School Choice — Legislation to provide opportunity scholarships for students on free and reduced lunch is expected to come back to the General Assembly this session. The scholarships, which are similar to vouchers, would be offered to low income students, who are assigned to low-performing public schools.

Budget / Education — Improving teacher salaries might also be on the legislative agenda this year. Governor Haslam has prioritized teacher salary improvements over the last several years. The 2016-2017 budget proposal might also include the 12th month of funding for teacher health insurance through the Basic Education Program. In 2015, the legislature added $30.4 million to cover the 11th month.

Testing Transparency — Legislation could be discussed this year that would allow teachers and parents to see both answers and questions of state tests so they have more information to help their students/children.

Transportation Funding — The legislature will discuss Tennessee’s current $6 billion backlog in road projects during the 2016 legislative session. Debate on the matter began in 2015 after State Comptroller Justin Wilson released a report which showed that Tennessee’s fuel taxes have stagnated and are not expected to be sufficient to maintain existing infrastructure and meet long-term transportation demands. Although Governor Bill Haslam has called for a permanent solution to the road funding deficit, he has not said whether a proposal will be submitted this year. Some legislators have called for using some of the state’s $353 million in excess revenues to help fund backlogged highway projects, including a proposal that calls for paying back $261 million taken from the road fund to pay for general expenses during the recession years. Other proposals that might be debated this year include a bill to add $150 to the state’s registration fee for electric cars and $75 to the cost for hybrids and legislation to place the state’s 7 percent sales tax revenue collected from the sale of tires into the highway fund.
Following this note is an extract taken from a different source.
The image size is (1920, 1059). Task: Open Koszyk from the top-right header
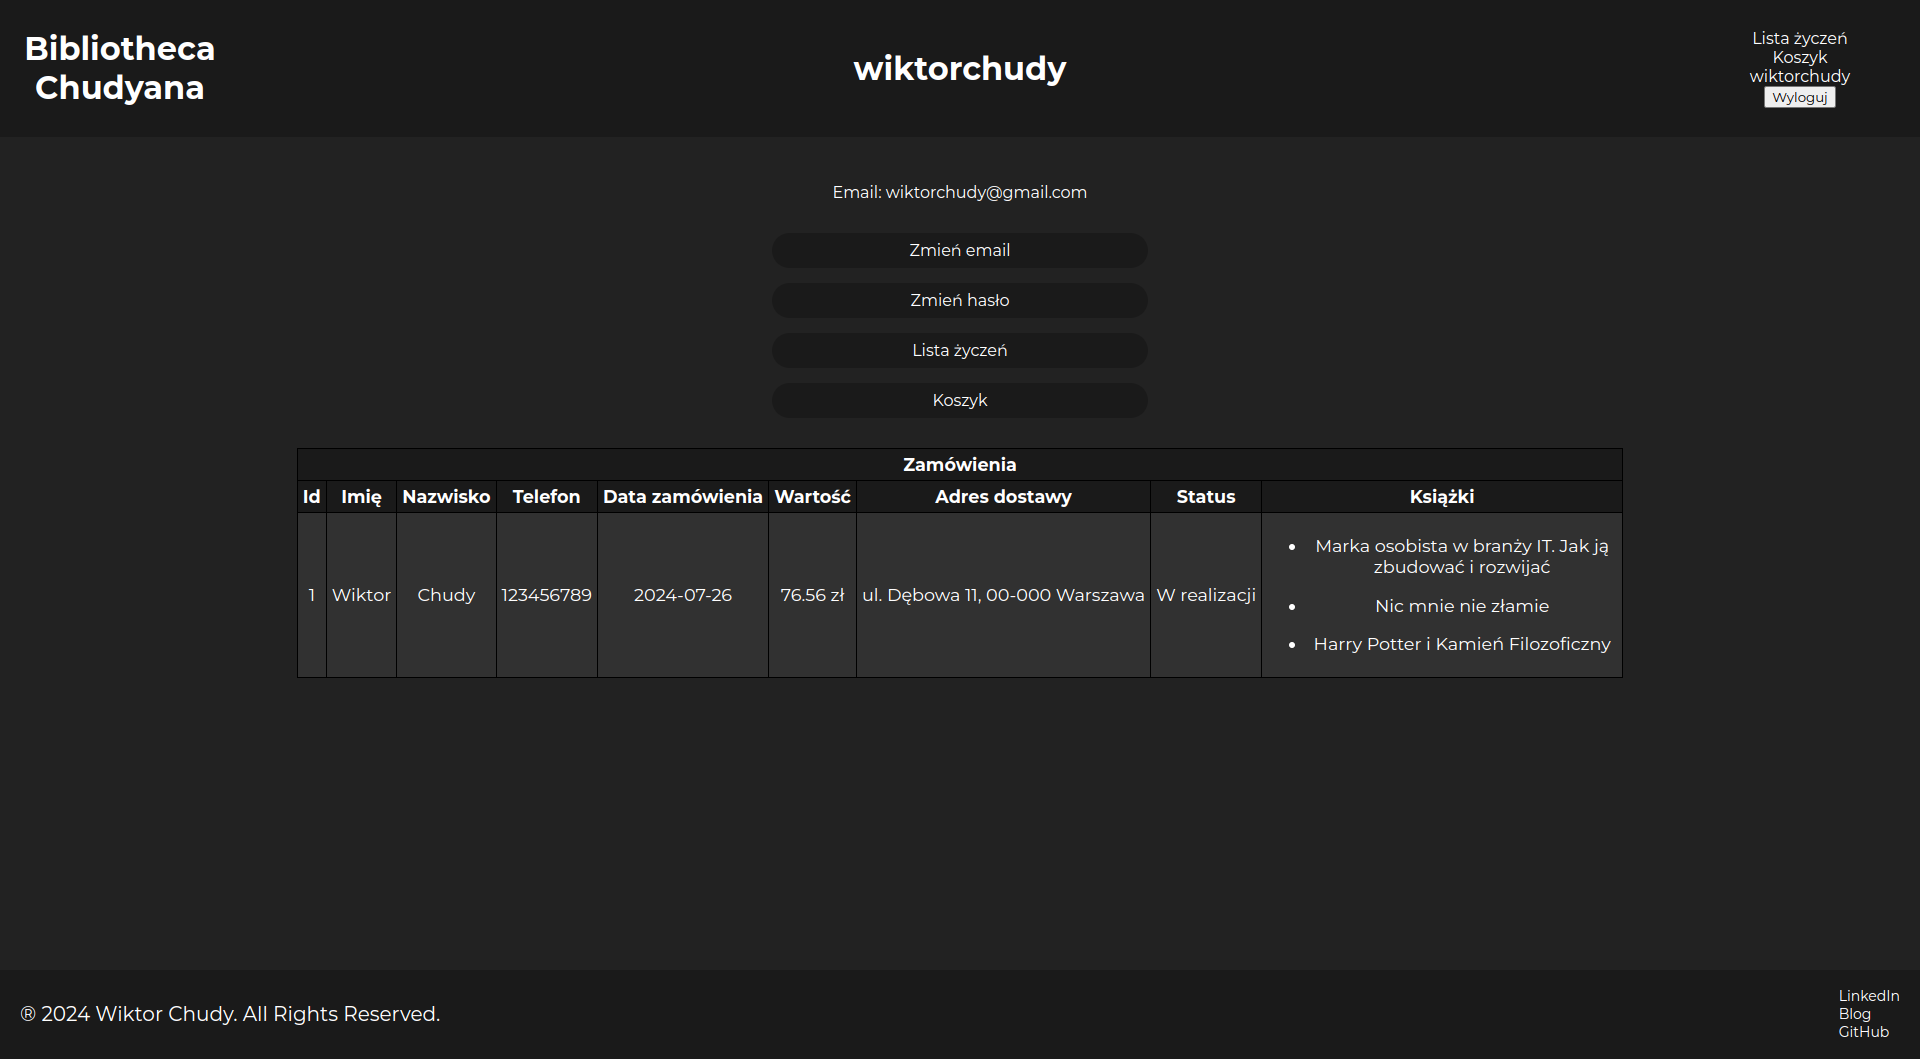[x=1799, y=57]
Hands-Free Cell Phone While Driving — Expect to see legislation in the Tennessee General Assembly about whether it should be illegal to use a telephone without a hands-free device while driving. According to the Insurance Institute for Highway Safety, 14 states and the District of Columbia ban hand-held cell phone use while driving.
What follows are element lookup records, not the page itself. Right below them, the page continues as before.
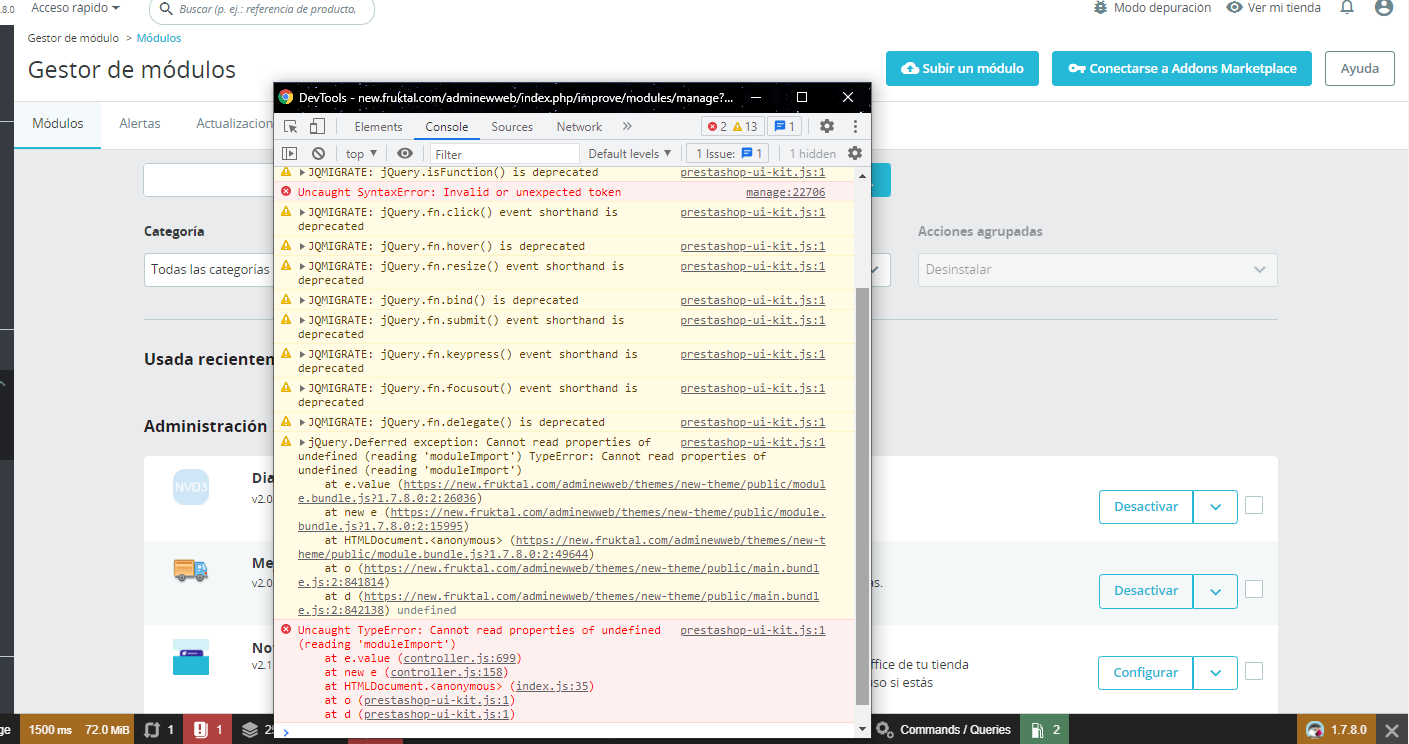Open the Alertas tab
Image resolution: width=1409 pixels, height=744 pixels.
coord(140,124)
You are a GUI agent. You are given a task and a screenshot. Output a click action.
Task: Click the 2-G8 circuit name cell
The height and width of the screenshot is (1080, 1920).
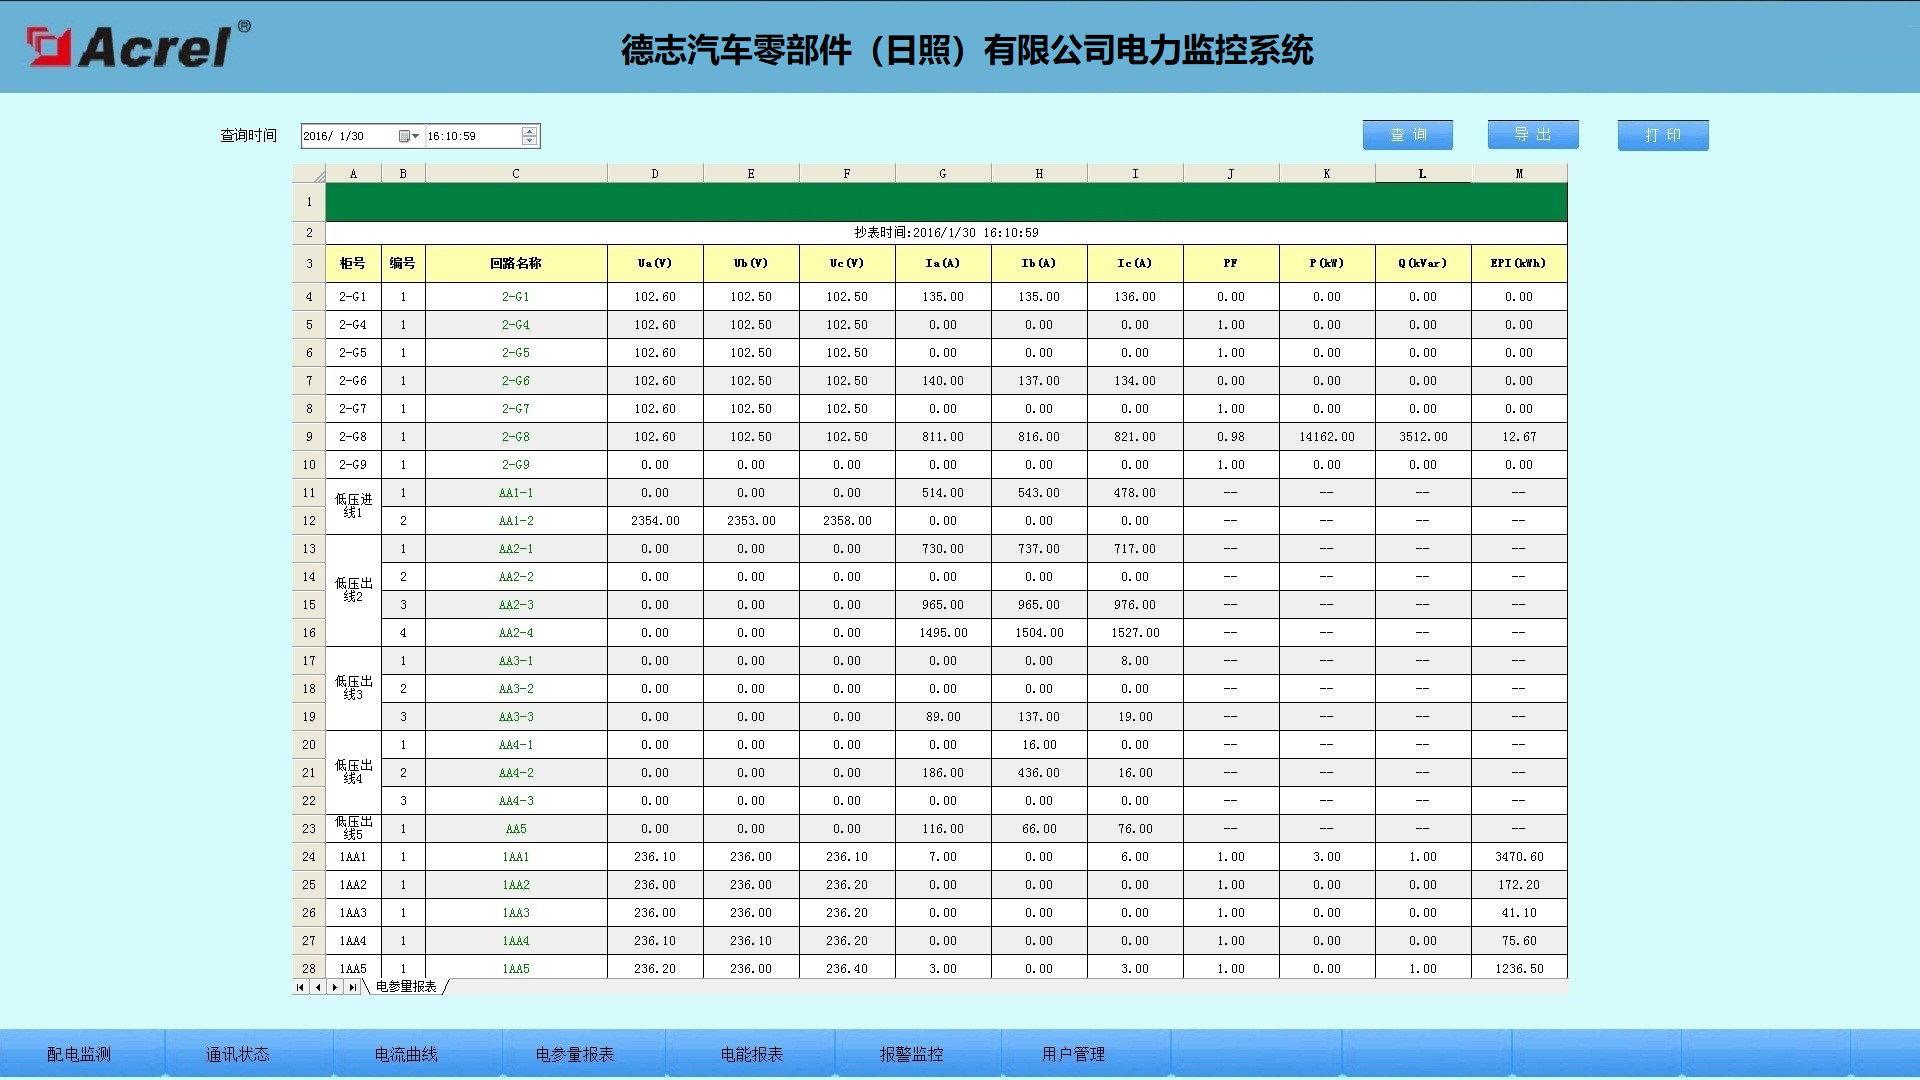[x=516, y=437]
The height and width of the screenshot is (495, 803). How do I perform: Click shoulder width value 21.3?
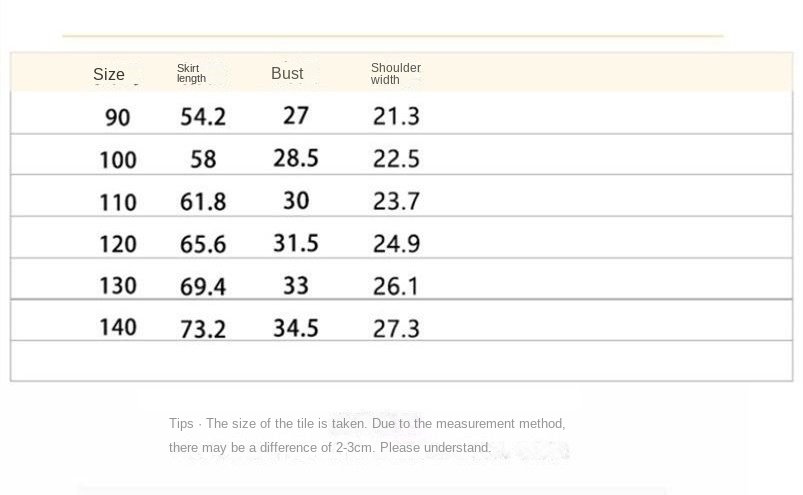tap(396, 117)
Hall Income Tax – Expect proposals to continue to raise exemptions on the Hall Income Tax, phase it out or cut it out altogether. The Hall tax brings in approximately $260 million for the state with 3/8ths of it going to local government.

Certificate of Need — The legislature will revisit legislation that would remove the Certificate of Need (CON) process for burn, neo-natal, MRI, open heart surgery, cardiac care and other selected health services. CON is a legal document required in many states and some federal jurisdictions before proposed acquisitions, expansions, or creations of healthcare facilities are allowed. They are necessary for the construction of medical facilities in 35 states and are issued by state health care agencies. Tennessee is one of four states tied for the seventh most regulated certificate of need programs, according to a recent study by Mercatus Center at George Mason University. The state’s program has been in place for more than 40 years.